# Texte de lecture
========================================
Publié le par sylvain dagorne

 

 

 

Se divertir en promenade temporelle

 

J’ai voulu donner ce titre à notre rencontre car, et nous le verrons, il correspond pleinement au chemin que nous ferons ensemble.

 

Le Mystère de la Tour Grise est la première aventure connue de sire Ancelin.

Mais qui était ce sire Ancelin ? Que savons-nous de lui ?

 

Il est très probablement né en 1412 à Falaise, en Basse-Normandie, et il est mort en 1486, à 74 ans. C’est un âge très honorable pour l’époque, mais pas exceptionnel. Pensez aux guerres, aux famines et aux épidémies qui vont avec et, surtout, à la mort des enfants en bas âges. Pour une femme, si elle survit à ses grossesses, qui est un risque majeur, et aux autres vicissitudes du temps, elle vit facilement plus de 60 ans.

 

Le père d’Ancelin meurt durant le siège de la ville mené par le roi d’Angleterre Henri V, en 1417 (2 ans après la bataille d’Azincourt où « la fine fleur de la chevalerie française » a été taillée en pièce... Une bonne partie du nord de la France deviendra alors anglaise).

 

Le petit Ancelin grandit donc dans une ville détruite, à présent anglaise, au sein d’une famille de marchands ruinée. La vie se poursuit pourtant.

 

Sa mère meurt à son tour en 1420, à Falaise, lors d’une épidémie. La « grande peste » arrive en Occident en 1348. elle reviendra régulièrement. On parle, pour le royaume de France, de 7 millions de victimes sur une population d’environ 17 millions aux alentours de 1400. Certains historiens avancent que les 2/3 de la population ont disparu. Guerres, famines et épidémies rythment ce temps. La Mort est partout, la vie un jeu dont le temps est le décor. Ces épidémies, ces vagues de victimes n’ont pas disparu. Qu’on se souvienne seulement, sans trop nous approcher de nous, des ravages de la grippe dite « espagnole » en 1918.

 

On retrouve des traces d’Ancelin, neuf ans plus tard, au siège d’Orléans avec Jeanne d’Arc. Il est dans une compagnie du comte de Laval. C’est dans cette compagnie qu’il fait la connaissance d’Arthur, (l’envoyé du duc de Bretagne dans Le Mystère de la Tour Grise). Il gardera de ces épisodes d’assez terribles souvenirs.

 

Après Orléans, Ancelin disparaît. L’hypothèse la plus vraisemblable (« vraisemblable »), est qu’il se rend dans le sud du royaume, et même sans doute jusqu’en Espagne.

 

Il réapparaît à Paris en 1437 (Paris est à nouveau « français » depuis 1436) où il est étudiant jusqu’en 1440. Il y passe sa licence es arts (les arts libéraux, 7 matières divisées en deux groupes : Le trivium qui regroupe la grammaire (surtout latine), la rhétorique, la dialectique et le quadrivium avec l’arithmétique, la géométrie, la musique et l’astrologie). Ancelin gardera une certaine prédilection pour la dialectique (raisons qui fondent l’opinion).
========================================
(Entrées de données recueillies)
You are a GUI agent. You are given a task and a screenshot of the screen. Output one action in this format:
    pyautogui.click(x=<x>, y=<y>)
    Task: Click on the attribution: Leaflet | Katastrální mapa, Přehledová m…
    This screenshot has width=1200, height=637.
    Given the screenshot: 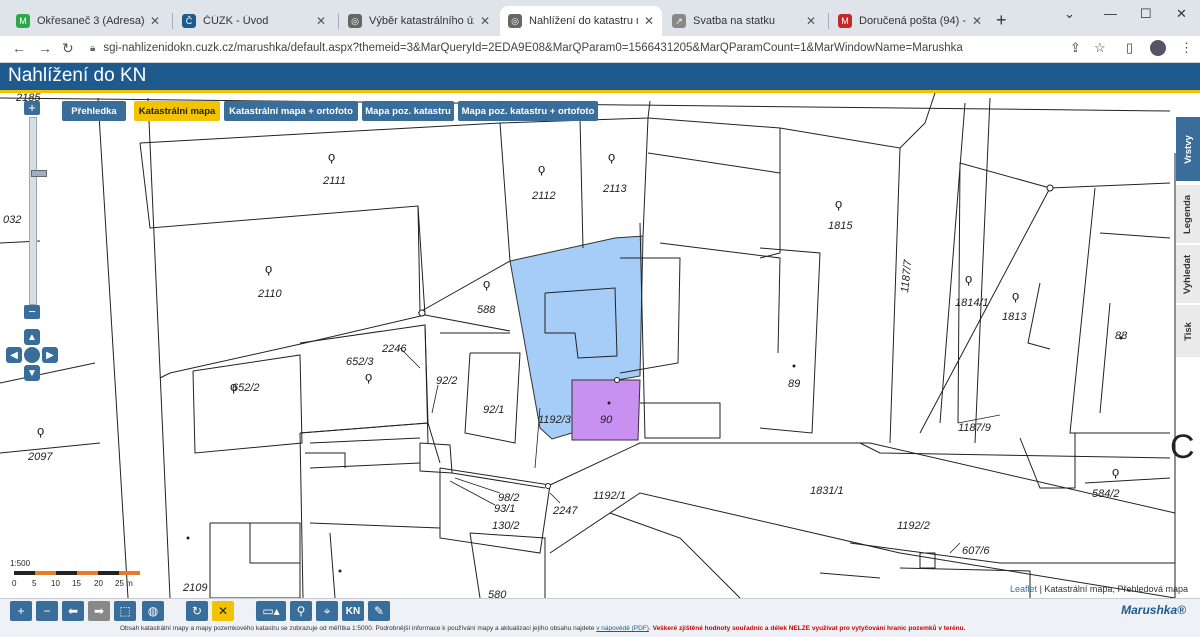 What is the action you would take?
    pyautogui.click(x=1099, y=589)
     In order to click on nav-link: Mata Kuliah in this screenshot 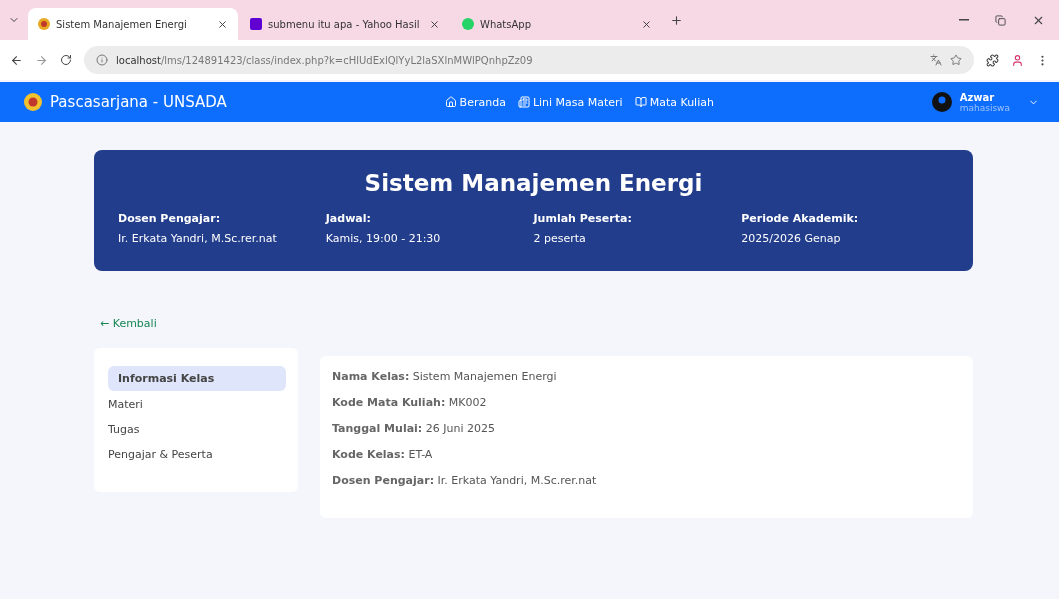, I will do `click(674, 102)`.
========================================
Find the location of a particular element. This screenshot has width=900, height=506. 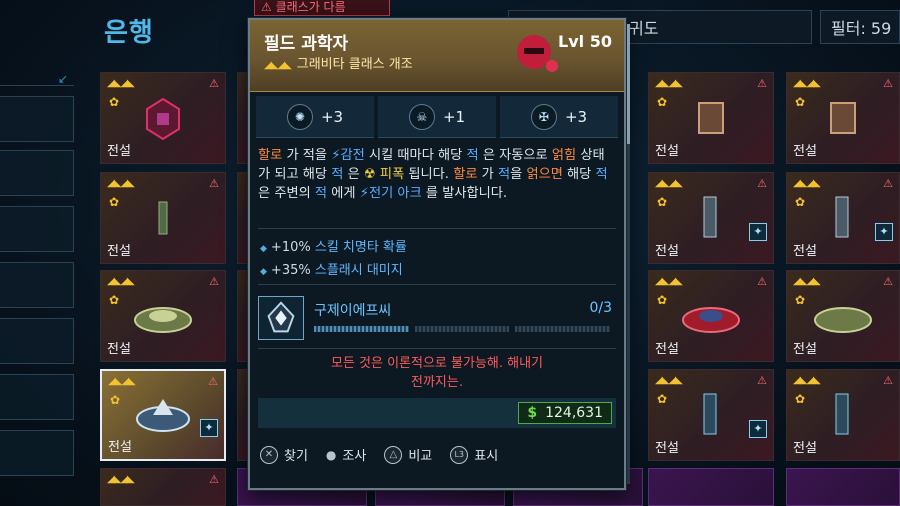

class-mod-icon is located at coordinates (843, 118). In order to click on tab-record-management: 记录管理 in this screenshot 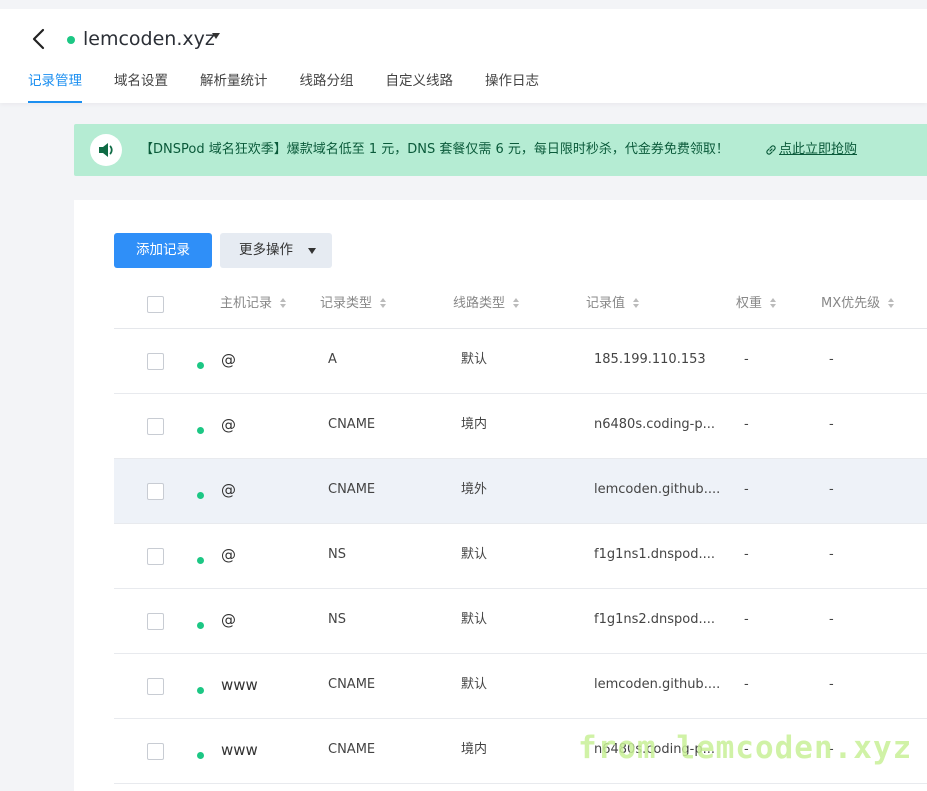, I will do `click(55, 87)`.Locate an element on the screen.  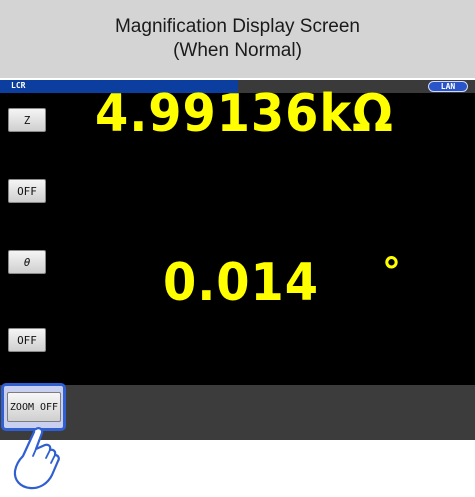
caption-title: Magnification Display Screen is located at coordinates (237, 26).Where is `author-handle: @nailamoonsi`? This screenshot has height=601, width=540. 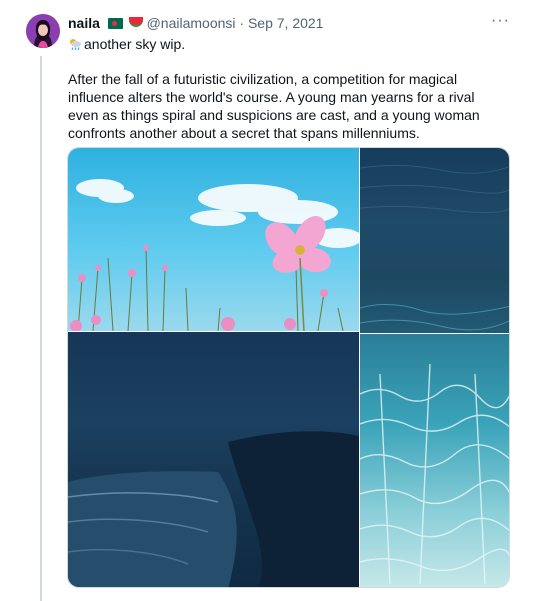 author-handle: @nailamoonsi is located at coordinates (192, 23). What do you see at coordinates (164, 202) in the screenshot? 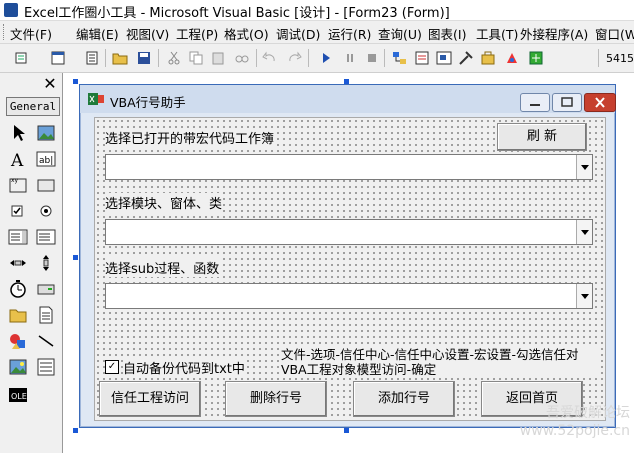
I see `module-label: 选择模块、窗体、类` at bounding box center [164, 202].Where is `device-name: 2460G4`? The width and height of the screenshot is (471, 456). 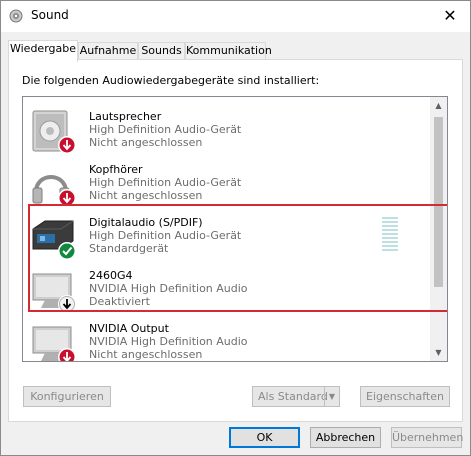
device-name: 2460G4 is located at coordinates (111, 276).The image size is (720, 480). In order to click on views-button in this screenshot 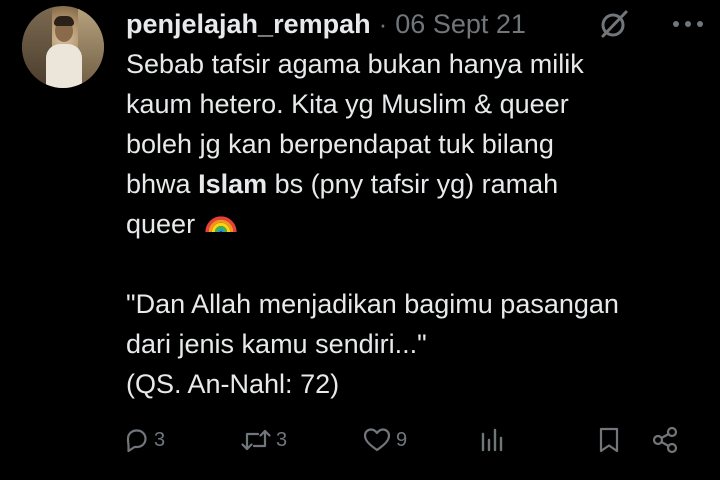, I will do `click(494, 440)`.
========================================
# Consignes
- 1) Reprenez le texte sur sire Ancelin depuis les mots « Publié le par » jusqu'aux mots « nous ferons ensemble. » inclus, en changeant « promenade » en « balade ».
- 2) D'après le texte sur sire Ancelin, quelles matières composent le quadrivium ?
- 3) Poursuivez le texte sur sire Ancelin à partir de sa dernière phrase.
Ces données proviennent d'une autre source que le texte.

# Réponses par consigne
- 1)
Publié le par sylvain dagorne

 

 

 

Se divertir en balade temporelle

 

J’ai voulu donner ce titre à notre rencontre car, et nous le verrons, il correspond pleinement au chemin que nous ferons ensemble.

- 2) L'arithmétique, la géométrie, la musique et l'astrologie.

- 3)
 

Il retourne alors à Falaise après plus de 10 ans d’absence et s’installe dans la maison de ses parents où il s’établit comme écrivain public. C’est un petit métier sans grande envergure, aux marges de la bourgeoisie commerçante, qui lui convient très bien.

 

En 1444, sire Ancelin quitte mystérieusement Falaise pendant plusieurs mois. 44 est aussi la date de la trêve entre les deux royaumes, de France et d’Angleterre.

A son retour, il est accusé de « malevie ». Il n’y a pas de procès et il reprend sa place d’écrivain public.

 

Quatre ans plus tard, en 1448, il fait parler de lui en faisant jouer, place du marché, une farce qu’il a écrite. Elle a du succès mais lui vaut aussi de solides rancunes et une assez mauvaise réputation.

 

Puis, en 1449, naît une autre réputation. La réputation (la fama) a une grande importance dans les villes, comme au plat pays. Sire Ancelin s’illustre auprès des Falaisiens avec l’affaire de « La noyée du lac des Bercagnes » dont il démêle les noeuds et tempère autant la colère populaire que la sévérité de la justice. Il se lie à cette occasion avec messire Matthew, un jeune chevalier anglais en garnison à Falaise. Il commence à associer dialectique et déduction, le doute et l’observation de ce qui l’entoure.

 

 

 

Et nous arrivons à l’été 1450, à ce fameux « Mystère de la Tour Grise ».

Plantons le décor pour bien comprendre où nous en sommes.

 

La guerre, qu’on appelle pas encore « de Cent Ans » (personne ne parle de Moyen Age, bien sûr, et ces gens-là se sentent aussi « modernes » que nous !), a repris l’année précédente d’une manière très étrange.

 

Charles VII est véritablement roi de France depuis que Jeanne d’Arc l’a fait sacrer à Reims, en 1429, déjà 21 ans auparavant.

C’est la reconquête, le « recouvrement », comme on le dit, de la Normandie qui est « anglaise » depuis plus de 30 ans. En 1449, les armées du roi en ont repris l’est et Charles VII a fait un Rouen une magnifique entrée au mois de novembre. L’allié, le duché de Bretagne, a guerroyé en Cotentin. Reste la Basse Normandie...

 

Mais, coup de théâtre, le capitaine anglais Kyriel débarque à Cherbourg avec plus de 3000 hommes ! Il reprend Valognes (un peu au sud de Cherbourg) et se dirige vers Caen pour se joindre au duc de Somerset qui défend la ville. Il faut l’arrêter ! Le comte de Clermont, qui se trouve dans la région, se précipite. On dit de lui que c’est une « tête folle ».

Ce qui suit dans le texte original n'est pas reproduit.